Taco, but make it a bowl. This tasty deconstructed taco bowl is too perfect for words. I love tacos, but sometimes I want a little more meat and a little less carbs and this is the perfect option for that. You get all the same great flavors and toppings, but can control exactly how much meat and other toppings you do get (kinda like Chipotle but like way way better). The carne asada in my recipe is tender and juicy. It has a bit of spice and tang from the lime but I enjoy mine with even more lime juice and hot sauce on the side. What really makes this dish pop though are those pickled onions – I go through phases with these and always forget how easy they are to make and how much POP they add to a dish. The crunch and tang is what every dish needs, so keep a jar of these on hand at all times!

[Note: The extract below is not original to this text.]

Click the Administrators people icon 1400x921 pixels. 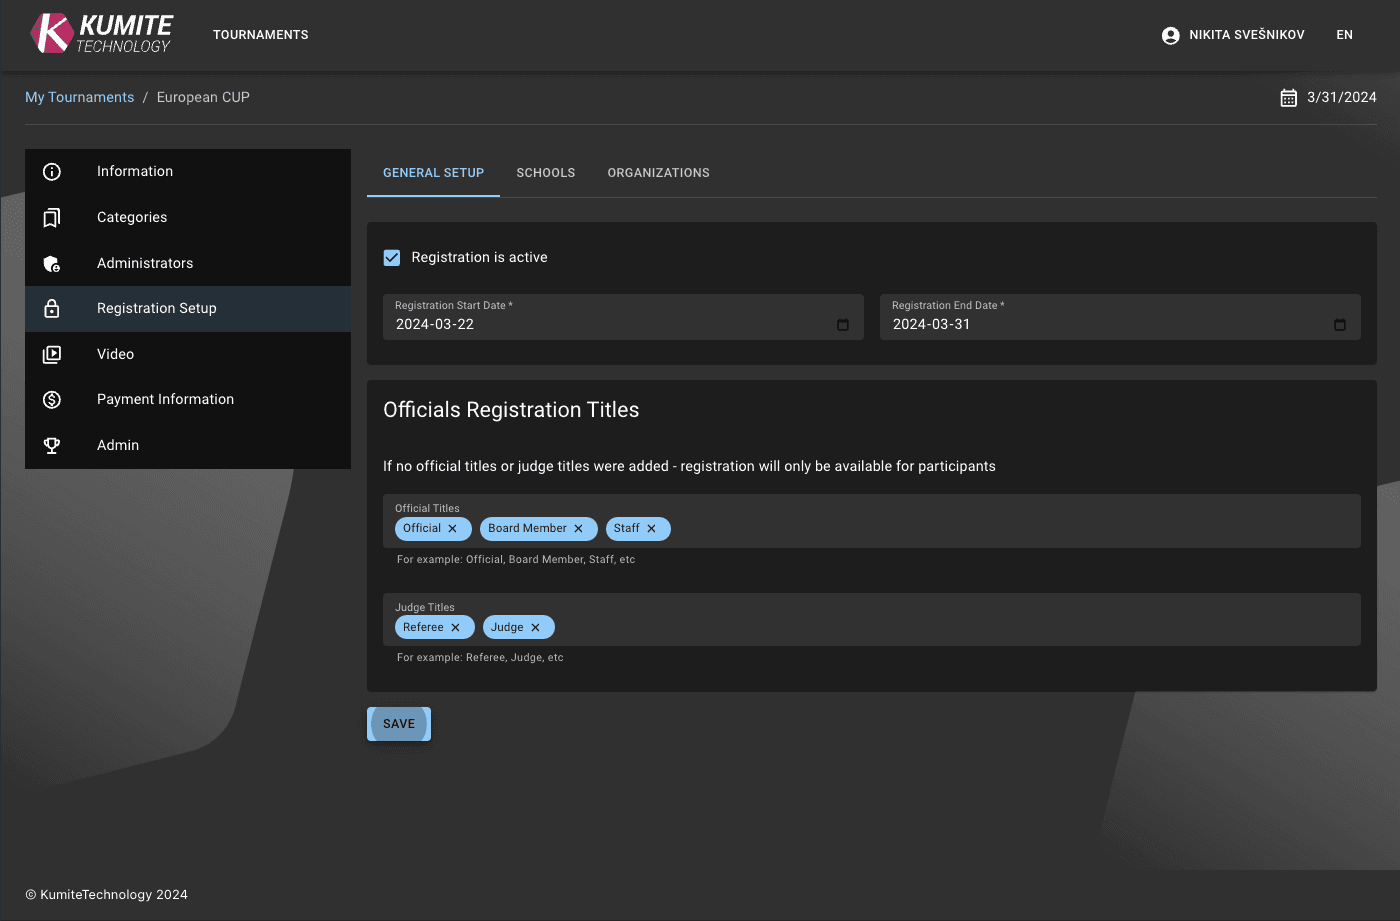(x=52, y=263)
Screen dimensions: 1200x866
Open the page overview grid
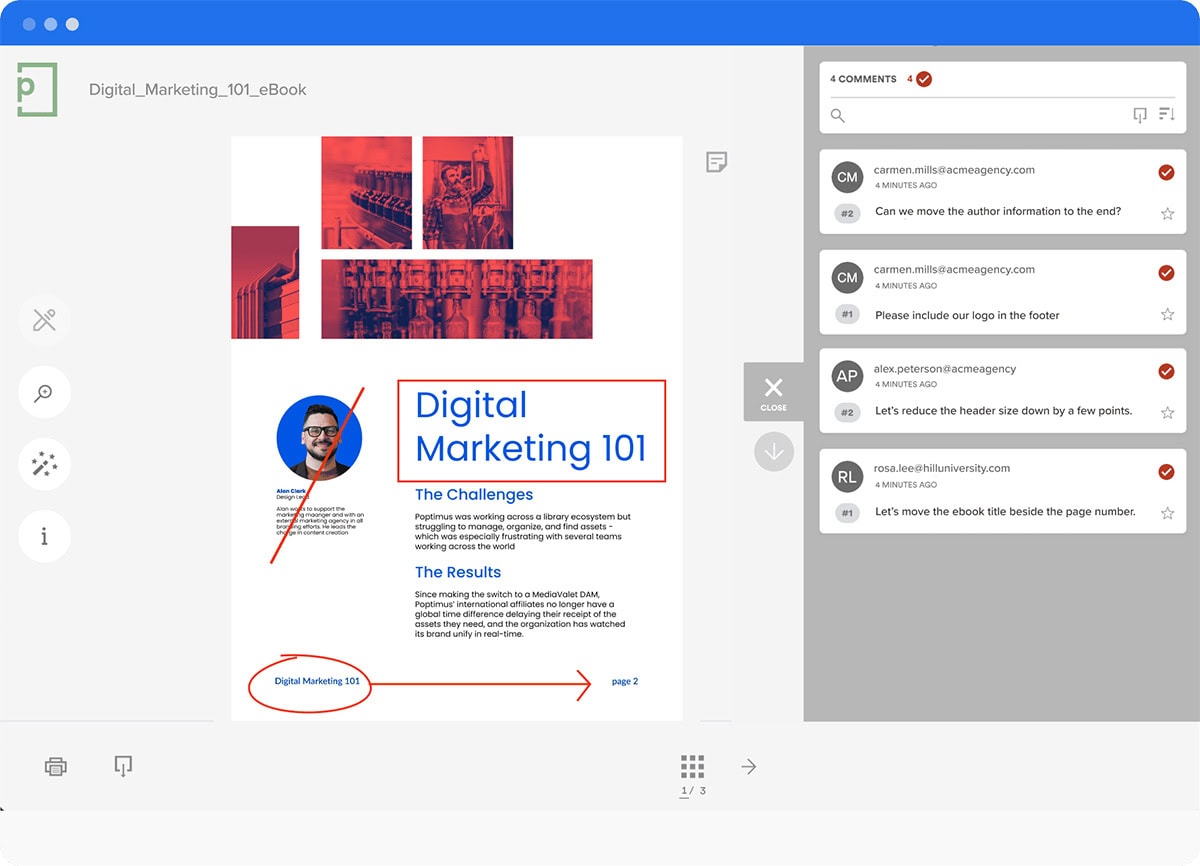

This dish is great for a quick dinner and everyone can make their own bowls – just prep any toppings you want and let people customize to their hearts satisfaction.

For the Carne Asada:

  • 1Lb Flank or Skirt Steak, Diced
  • 3 Tsp Cumin
  • 1 Tsp Onion Powder
  • 1 Tsp Garlic Powder
  • 2 Tsp Smoked Paprika
  • 1/2 Tsp Chili Powder
  • 1/4 Tsp Cayenne Pepper
  • 1/3 Cup Red Enchilada Sauce
  • 5 Garlic Cloves, Sliced
  • Salt + Pepper, To Taste

For the Pickled Onions:

  • 1 Red Onion, Thinly Sliced
  • 1 Cup Warm Water
  • 1/2 Cup Distilled Vinegar
  • 1/2 Cup Red Wine Vinegar
  • 3 Tsp Sugar
  • 1 Tsp Salt

For the Crema:

  • 1 Cup Plain Greek Yogurt
  • 1/3 Cup Cilantro
  • 2 Garlic Cloves
  • 2 Limes, Juiced
  • 2 Tsp Salt

Optional Toppings:

  • Tortilla
  • Avocado
  • Black Beans
  • Feta or Cotija Cheese
  • Lime Wedges
  • Diced Onion
  • Cilantro
  • Hot Sauce

To Make the Pickled Onions:

  1. In a large mason jar or sealable container, add the water, vinegar, red wine vinegar, salt and sugar. Seal the container and shake well until the sugar and salt are dissolved.
  2. Add the thinly sliced red onions to the container, seal and pop in the fridge for 1-2 hours at minimum. The longer these set, the more flavorful they will be – if you can allow them to soak for at least 24 hours before using, that is ideal.

To Make the Crema:

  1. Add the greek yogurt, cilantro, garlic, lime juice and salt to a food processor or blender and blend until smooth.
  2. Transfer to a bowl and set aside until ready to serve.

To Make the Carne:

  1. In a large bowl add the diced steak, lime juice, garlic cloves, and enchilada sauce. Toss to evenly coat.
  2. In a small bowl mix together the remaining seasonings – cumin, onion powder, garlic powder, smoked paprika, chili powder, cayenne pepper, 3 tsp salt and 1 tsp black pepper. Stir to combine.
  3. Sprinkle on the seasoning mixture over the steak. Using your hands (best method) or tongs, toss the steak to evenly coat with the seasonings. Set aside and allow to marinate for 30 minutes.
  4. When you’re ready to cook the steak, heat a large pan over medium to high heat. Spray with pam to coat (or coat with a small amount of oil).
  5. Add the steak to the pan and sear for 6 minutes.
  6. Reduce the heat to medium-low and continue cooking the steak for another 8-10 minutes.
  7. Once the steak is done, remove from the heat and assemble your bowls!
  8. Divide the steak between 3-4 bowls and serve with black beans, sliced avocado, cheese, tortillas and lime wedges, if desired. Then top with the crema and pickled onions!